|by Marcia Malory|
Bony fish (Osteichthyes) are jawed fish which have skeletons that are made of bone.
Most fish, and most vertebrates, are bony fish.
Bony fish can be found in bodies of water all over the world, in many different environments, from arctic seas to tropical rivers to desert springs.
Ray-finned fish make up the majority of bony fish.
A clade is a group of organisms, all of which share the same ancestor.
Sarcopterygii and a group of extinct fish known as acanthodians (Acanthodii) make up the clade Teleostomi, sometimes known as teleosts. The acanthodian are sometimes called spiny sharks because they were covered in spines.
Bony fish live all over the Earth.
Some bony fish live in freshwater, some live in seawater, and some live in brackish water (water that is salty, but not as salty as seawater).
Some bony fish are diadromous. This means that they migrate between freshwater and seawater.
Fish that are anadromous live in seawater as adults but spawn (breed) in freshwater.
Catadromous fish live in freshwater as adults but spawn in the ocean.
Amphidromous fish spend part of their lives in seawater and part of their lives in freshwater, but they do not migrate between freshwater and seawater in order to spawn.

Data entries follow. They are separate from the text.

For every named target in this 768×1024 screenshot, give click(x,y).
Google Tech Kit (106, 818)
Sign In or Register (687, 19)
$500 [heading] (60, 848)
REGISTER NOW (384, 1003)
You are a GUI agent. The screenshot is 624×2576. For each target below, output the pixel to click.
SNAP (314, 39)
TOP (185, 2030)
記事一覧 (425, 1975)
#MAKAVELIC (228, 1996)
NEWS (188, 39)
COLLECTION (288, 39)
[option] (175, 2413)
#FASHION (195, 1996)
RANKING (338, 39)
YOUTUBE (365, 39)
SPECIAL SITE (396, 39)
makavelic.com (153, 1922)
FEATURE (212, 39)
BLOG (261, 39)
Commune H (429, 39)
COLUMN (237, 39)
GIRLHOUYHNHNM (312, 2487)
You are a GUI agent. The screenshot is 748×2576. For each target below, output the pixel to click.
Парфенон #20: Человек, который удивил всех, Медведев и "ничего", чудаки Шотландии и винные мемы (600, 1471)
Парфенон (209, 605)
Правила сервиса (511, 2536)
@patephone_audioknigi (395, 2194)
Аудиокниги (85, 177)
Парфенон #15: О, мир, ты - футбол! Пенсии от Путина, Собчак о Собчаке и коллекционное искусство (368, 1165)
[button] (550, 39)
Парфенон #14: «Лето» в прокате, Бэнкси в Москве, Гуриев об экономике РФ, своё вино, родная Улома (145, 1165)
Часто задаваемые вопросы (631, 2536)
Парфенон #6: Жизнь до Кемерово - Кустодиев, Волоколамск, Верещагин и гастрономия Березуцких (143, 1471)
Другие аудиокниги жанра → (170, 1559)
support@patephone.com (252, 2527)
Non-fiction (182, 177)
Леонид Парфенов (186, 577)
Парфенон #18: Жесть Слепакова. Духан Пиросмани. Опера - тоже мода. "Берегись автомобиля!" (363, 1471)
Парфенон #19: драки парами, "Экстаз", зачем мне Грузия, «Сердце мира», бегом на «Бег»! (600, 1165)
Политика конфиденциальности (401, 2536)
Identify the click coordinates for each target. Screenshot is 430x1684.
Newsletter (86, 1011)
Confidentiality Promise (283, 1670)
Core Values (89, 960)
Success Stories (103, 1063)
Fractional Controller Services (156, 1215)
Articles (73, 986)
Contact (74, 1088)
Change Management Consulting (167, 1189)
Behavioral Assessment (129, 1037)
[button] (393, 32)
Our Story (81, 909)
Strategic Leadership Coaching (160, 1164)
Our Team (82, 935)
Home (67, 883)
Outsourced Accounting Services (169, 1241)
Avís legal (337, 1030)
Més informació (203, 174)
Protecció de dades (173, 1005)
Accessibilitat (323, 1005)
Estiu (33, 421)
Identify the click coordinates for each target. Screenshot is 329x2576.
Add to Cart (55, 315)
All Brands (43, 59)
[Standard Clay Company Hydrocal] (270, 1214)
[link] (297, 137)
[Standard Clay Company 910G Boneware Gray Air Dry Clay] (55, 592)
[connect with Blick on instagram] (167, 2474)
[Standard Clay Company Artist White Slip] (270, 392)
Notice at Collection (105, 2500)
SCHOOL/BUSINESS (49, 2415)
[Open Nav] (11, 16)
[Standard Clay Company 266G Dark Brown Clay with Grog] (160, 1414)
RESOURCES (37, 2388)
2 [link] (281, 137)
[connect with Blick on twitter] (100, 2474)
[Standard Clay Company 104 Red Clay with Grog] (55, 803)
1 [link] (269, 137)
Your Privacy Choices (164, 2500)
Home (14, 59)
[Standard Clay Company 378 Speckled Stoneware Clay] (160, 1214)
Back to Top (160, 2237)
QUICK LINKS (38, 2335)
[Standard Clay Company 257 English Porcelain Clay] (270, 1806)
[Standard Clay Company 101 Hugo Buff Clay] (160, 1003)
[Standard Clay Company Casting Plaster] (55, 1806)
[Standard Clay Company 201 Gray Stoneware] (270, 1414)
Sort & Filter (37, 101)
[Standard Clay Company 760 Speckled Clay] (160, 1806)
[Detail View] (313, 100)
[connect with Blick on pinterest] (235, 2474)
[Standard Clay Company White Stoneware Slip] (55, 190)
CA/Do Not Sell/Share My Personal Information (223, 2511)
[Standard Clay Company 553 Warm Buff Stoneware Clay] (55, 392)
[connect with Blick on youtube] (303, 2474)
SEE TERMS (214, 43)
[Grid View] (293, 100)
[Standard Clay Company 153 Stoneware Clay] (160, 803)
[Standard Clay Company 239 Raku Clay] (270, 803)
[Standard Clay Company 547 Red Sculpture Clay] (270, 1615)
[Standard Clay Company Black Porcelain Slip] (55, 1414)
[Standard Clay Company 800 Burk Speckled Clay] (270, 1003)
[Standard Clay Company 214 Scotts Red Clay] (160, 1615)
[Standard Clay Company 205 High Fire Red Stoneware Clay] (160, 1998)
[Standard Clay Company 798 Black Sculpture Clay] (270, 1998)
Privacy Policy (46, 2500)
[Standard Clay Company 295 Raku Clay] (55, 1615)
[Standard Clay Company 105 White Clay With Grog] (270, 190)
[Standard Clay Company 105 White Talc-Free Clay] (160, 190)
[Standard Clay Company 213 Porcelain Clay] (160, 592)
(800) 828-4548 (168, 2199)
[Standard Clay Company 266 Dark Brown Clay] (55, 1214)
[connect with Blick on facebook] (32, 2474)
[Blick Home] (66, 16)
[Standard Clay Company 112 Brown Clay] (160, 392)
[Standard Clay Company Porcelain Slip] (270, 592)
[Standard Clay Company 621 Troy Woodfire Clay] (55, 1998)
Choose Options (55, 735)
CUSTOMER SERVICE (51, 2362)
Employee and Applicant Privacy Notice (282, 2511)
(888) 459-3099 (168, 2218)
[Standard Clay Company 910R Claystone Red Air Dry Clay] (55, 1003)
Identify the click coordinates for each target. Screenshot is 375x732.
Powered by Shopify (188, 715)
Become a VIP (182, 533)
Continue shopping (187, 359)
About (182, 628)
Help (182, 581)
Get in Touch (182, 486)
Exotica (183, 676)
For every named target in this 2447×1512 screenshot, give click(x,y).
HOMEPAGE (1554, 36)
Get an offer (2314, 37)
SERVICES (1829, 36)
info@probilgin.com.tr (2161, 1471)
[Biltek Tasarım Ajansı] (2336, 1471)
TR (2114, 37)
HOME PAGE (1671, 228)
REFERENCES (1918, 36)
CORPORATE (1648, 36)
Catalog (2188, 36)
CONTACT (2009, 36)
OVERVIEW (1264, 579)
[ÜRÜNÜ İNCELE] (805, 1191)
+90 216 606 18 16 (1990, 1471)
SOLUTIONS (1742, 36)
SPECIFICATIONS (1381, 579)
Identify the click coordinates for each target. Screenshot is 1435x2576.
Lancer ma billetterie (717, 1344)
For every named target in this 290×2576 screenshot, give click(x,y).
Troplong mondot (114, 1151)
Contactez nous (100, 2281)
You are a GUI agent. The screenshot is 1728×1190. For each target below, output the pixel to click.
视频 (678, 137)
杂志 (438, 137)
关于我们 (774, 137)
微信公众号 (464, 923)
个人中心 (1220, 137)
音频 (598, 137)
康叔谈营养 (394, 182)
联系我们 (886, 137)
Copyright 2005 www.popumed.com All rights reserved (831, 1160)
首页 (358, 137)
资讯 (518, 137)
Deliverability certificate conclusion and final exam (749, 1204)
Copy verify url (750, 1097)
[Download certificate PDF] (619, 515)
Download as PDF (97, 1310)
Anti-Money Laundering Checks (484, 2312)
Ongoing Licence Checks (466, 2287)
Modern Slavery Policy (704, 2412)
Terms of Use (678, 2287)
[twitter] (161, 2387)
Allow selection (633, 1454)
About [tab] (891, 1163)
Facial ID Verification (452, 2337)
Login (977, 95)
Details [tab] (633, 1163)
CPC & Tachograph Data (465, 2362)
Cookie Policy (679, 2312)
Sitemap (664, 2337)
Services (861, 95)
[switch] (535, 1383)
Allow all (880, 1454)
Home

Other species of bony fish migrate, but remain within either saltwater or freshwater their entire lives.
Bony fish have physical adaptations that help them to move efficiently through water.
They usually have streamlined bodies - large in the middle and tapering at both ends. This shape, which is known as a fusiform shape, helps to reduce drag in the water.
The majority of bony fish have scales that overlap from head to tail. This also helps to reduce water resistance.
Most bony fish have a swim bladder, which is an internal organ that is filled with air. The swim bladder allows the fish to stay afloat even when it isn't swimming.
Cartilaginous fish, such as sharks, do not have swim bladder.
Scientists think that early bony fish had lungs. Swim bladders evolved from these lungs.
Bony fish have two-chambered hearts.
A bony fish has two nostrils. In most bony fish,the nostrils are not connected to the fish's mouth.
Bony fish are usually cold-blooded (ectothermic). Some, such as tuna and swordfish, have the ability to control the temperatures in some parts of their bodies.
The fins of bony fish are usually flexible and are usually supported by spines and rays.
A bony fish usually has at least one dorsal fin (back fin), a caudal fin (tail fin) and an anal fin, which can be found on the underside of the fish's body, in back of its anus and in front of its tail.
It also has a pair of pectoral fins on the sides of its body as well as a pair of pelvic fins. The pelvic fins, which are sometimes called ventral fins, are below the pectoral fins, closer to the abdomen of the fish.
Bony fish usually use their caudal fins to push themselves forward, their pectoral fins to turn themselves around, their dorsal fins to change direction quickly and their pelvic fins to slow themselves down
A bony fish will also use its dorsal fin (or fins), its pelvic fins and its anal fin to maintain stability.
Most bony fish use their gills to breathe throughout their lives.
They breathe by taking in oxygen that is dissolved in the water.
A bony fish's gills are supported by gill arches that are made of bone.
There is only one gill opening on each side of a bony fish's body. Each gill opening is covered by a hard flap of bone that is known as an operculum.
A bony fish takes in water though its mouth.
The water then passes through the gills.
When in the gills, the water pass through plate-like structures known as lamellae, where gases are exchanged between the water and the fish's bloodstream.
Oxygen that was dissolved in the water is absorbed into the blood and carbon dioxide is released from the blood into the water.
Water then passes out through the gill openings.
A bony fish can pump water through its gills by opening and closing its mouth.
In many bony fish, the operculum closes when the mouth opens and opens when the mouth closes. When the operculum opens, the pressure in the fish's mouth decreases, causing water to flow through the gills.
This allows water to pass through the gills very rapidly, so that the fish can obtain enough oxygen to survive without having to swim constantly.
Cartilaginous fish do not have operculums.
Some bony fish use lungs or their swim bladders to breathe air.
Air-breathing fish often live in shallow waters where the oxygen content of the water may decline at certain times of the year.
Bony fish usually reproduce by means of external fertilization.
However, some practice internal fertilization.
Most species are oviparous. This means that eggs are laid outside of the mother's body.
However, some species are viviparous - the young develop inside the body of the mother.
Some bony fish are ovoviviparous. This means that the young grow inside the mother's body but don't get nutrients from her. They obtain nutrients from egg yolks.
In some species of bony fish, the young develop inside the mother's body and obtain nutrients directly from the mother.
Most species of bony fish are divided between males and females.
However, in some species, individual fish are hermaphrodites, with both male and female reproductive organs.
Sometimes, a bony fish may be born either female or male and then change sex its during its lifetime.